Problem requirements: Reproduce the following forum excerpt on amino acid pI values and aspirin ionization word for word, from its first line to its last.

Text section:
* * * * *
The nature of the side chain will influence where the pI of the amino acid is. If the side chain is acidic, the pI of the entire free amino acid will be towards the acidic side of things. Contraiwise for basic side chains. For example the pI of Aspartic acid (an acidic side chain) is 2.97, and for Glycine (whose side chain is a hydrogen atom) is 5.97 and for the basic amino acid Lysine is 9.59.
Greetings all. After a 20 yr hiatus for general chemistry I thought it would be a good idea to jump right into Biochemistry.... I need help with the following question. "the pKa of the acid group in aspirin is 3.5. What percent of the aspirin is in the neutral form in the stomach (pH 2.0)? What percent is in the acid form in the intestines (pH 6.5)? I have no problem determining the ratio using the Henderson-Hasselbalch equation, but not sure where to go from there.
Thanks for tolerating my question.
The Henderson-Hasselbach Equation relates the pH of a solution to the pKa of the acid and the ratio of the concentrations of conjugate base to its acid. Here, ionized aspirin is the conjugate base of the unionized, acidic form of aspirin.
pH = pKa + log([ionized aspirin]/[unionized aspirin])
* * * * *
Recorded information:
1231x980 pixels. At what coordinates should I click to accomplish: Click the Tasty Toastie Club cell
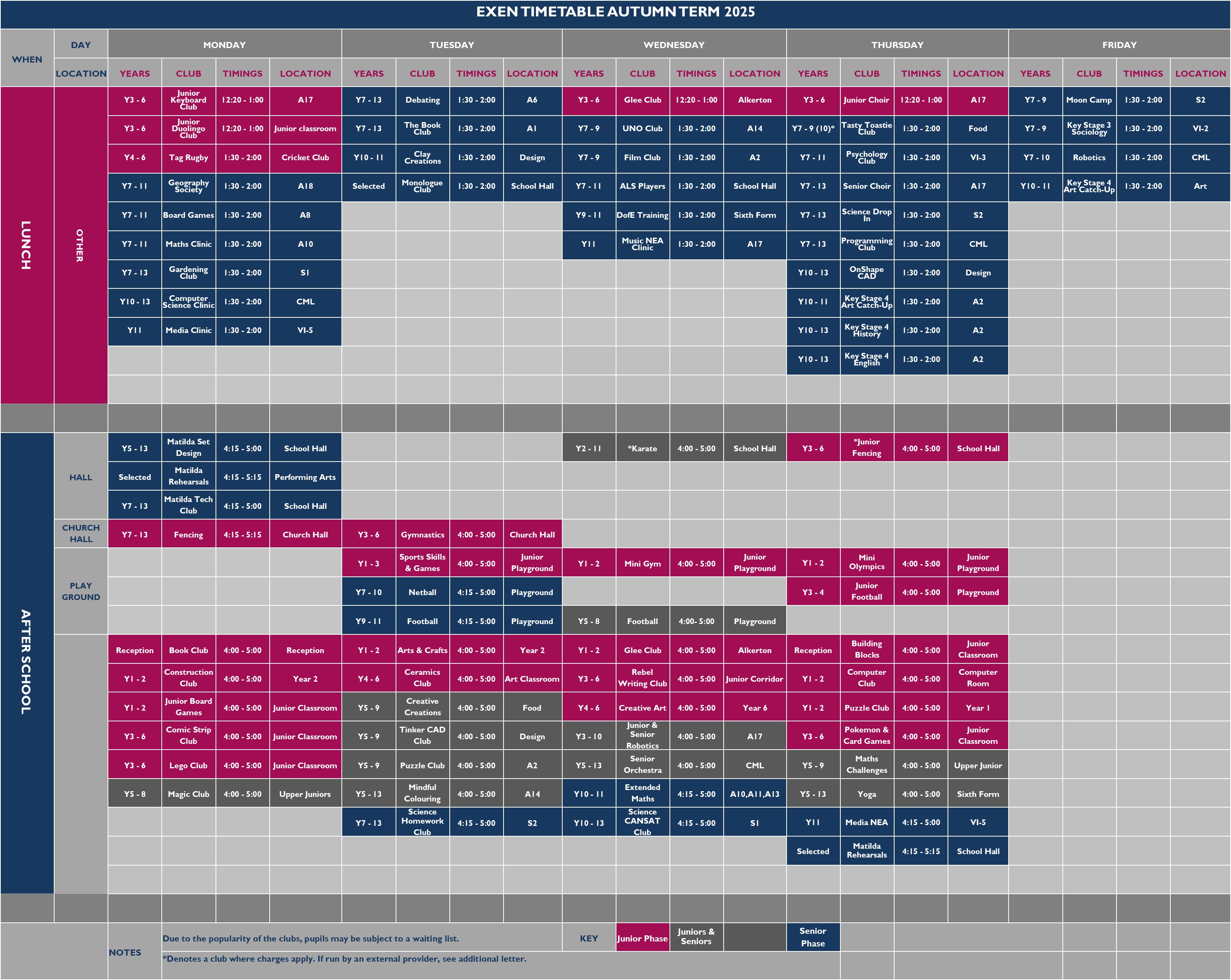coord(866,129)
* * * * *
Solution for this task:
The nature of the side chain will influence where the pI of the amino acid is. If the side chain is acidic, the pI of the entire free amino acid will be towards the acidic side of things. Contraiwise for basic side chains. For example the pI of Aspartic acid (an acidic side chain) is 2.97, and for Glycine (whose side chain is a hydrogen atom) is 5.97 and for the basic amino acid Lysine is 9.59.
Greetings all. After a 20 yr hiatus for general chemistry I thought it would be a good idea to jump right into Biochemistry.... I need help with the following question. "the pKa of the acid group in aspirin is 3.5. What percent of the aspirin is in the neutral form in the stomach (pH 2.0)? What percent is in the acid form in the intestines (pH 6.5)? I have no problem determining the ratio using the Henderson-Hasselbalch equation, but not sure where to go from there.
Thanks for tolerating my question.
The Henderson-Hasselbach Equation relates the pH of a solution to the pKa of the acid and the ratio of the concentrations of conjugate base to its acid. Here, ionized aspirin is the conjugate base of the unionized, acidic form of aspirin.
pH = pKa + log([ionized aspirin]/[unionized aspirin])